The Epistolary Game

We’re all familiar with epistolary novels, where a fictional story is told through assembled ephemeral documents – letters, newspaper clippings, diary entries, etc. This is not mere collage; all of these source documents are themselves fictionalized. Frankenstein, Dracula, the early works of Jane Austin, and House of Leaves are popular examples of this form.

There are epistolary films too, though nobody really calls them that. Perhaps the film is composed of footage from home movies, news broadcasts, youtube videos, etc. The Blair Witch Project’s “found footage” conceit inspired many similar epistolary horror films. Here, this structure is used to enhance verisimilitude, bringing the horror closer to reality – could it possibly, conceivably be real?

Recently we’ve also seen experimental film use real documentary footage to tell fictional stories, like the use of hours of cut together surveillance footage to create a narrative in Dragonfly Eyes, or the use of an obscure, obsessive youtube user’s hundreds of videos to construct a dark fictional narrative in Fraud.

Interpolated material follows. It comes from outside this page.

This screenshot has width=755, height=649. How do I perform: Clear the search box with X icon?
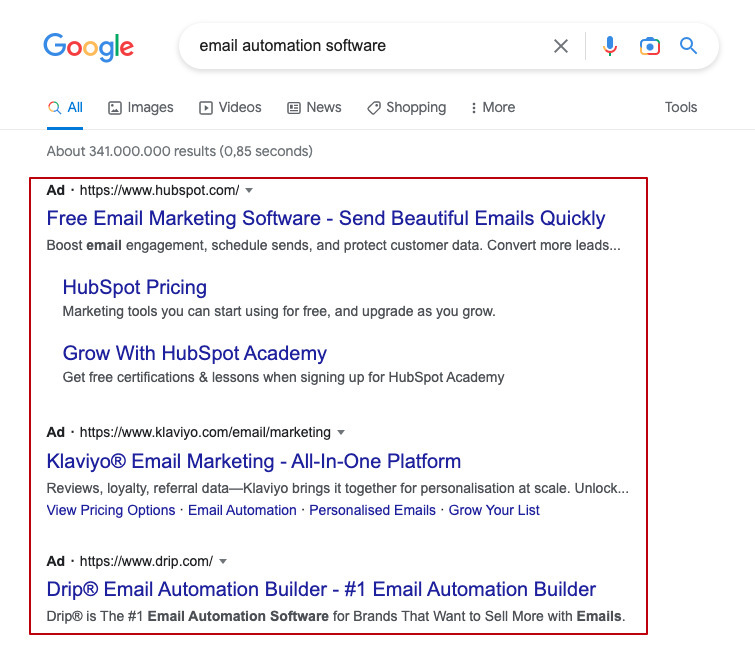561,46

This form allows the filmmakers to really prod at questions of documentary ethics, the evidentiary value of video, and the latent pathologies bubbling under the surface of their source footage. I don’t know whether you’d really call this trend “epistolary”, but it’s too cool not to mention.

In recent years, we’ve started seeing epistolary games. This is pretty interesting stuff! What are the sorts of ephemeral materials that can be brought together to tell this kind of narrative in this relatively young medium?

The Beginner's Guide

The Beginner’s Guide has you play through the collected works of a fictional indie game developer while you listen to commentary layered over them by the developer’s friend. You learn about the developer’s history and his issues through playing his games. This is sort of a museum style experience where you learn about and analyze an artist’s curated works, but it’s also quite voyeuristic in tone, as you feel you’re learning more about him than he really wanted anyone to.

Hypnospace Outlaw

Hypnospace Outlaw takes place entirely within a fictional 90’s operating system and web browser. You play as a moderator hired by this big AOL-style corporation that runs its own walled-garden internet. You browse websites taking down violations, you check your email, you download goofy software widgets and midis. You immerse yourself in this skewed version of the 90’s internet and take a very morally ambiguous role in corporatizing the wild old web.

Tacoma

Tacoma is a science-fiction walking simulator that takes the epistolary format to very original places. You are a sort of insurance investigator type who explores an abandoned space station to retrieve AI data and piece together what happened there. Everyone on the ship was equipped with augmented reality devices, and the metadata from those devices is still logged on the ship’s computer.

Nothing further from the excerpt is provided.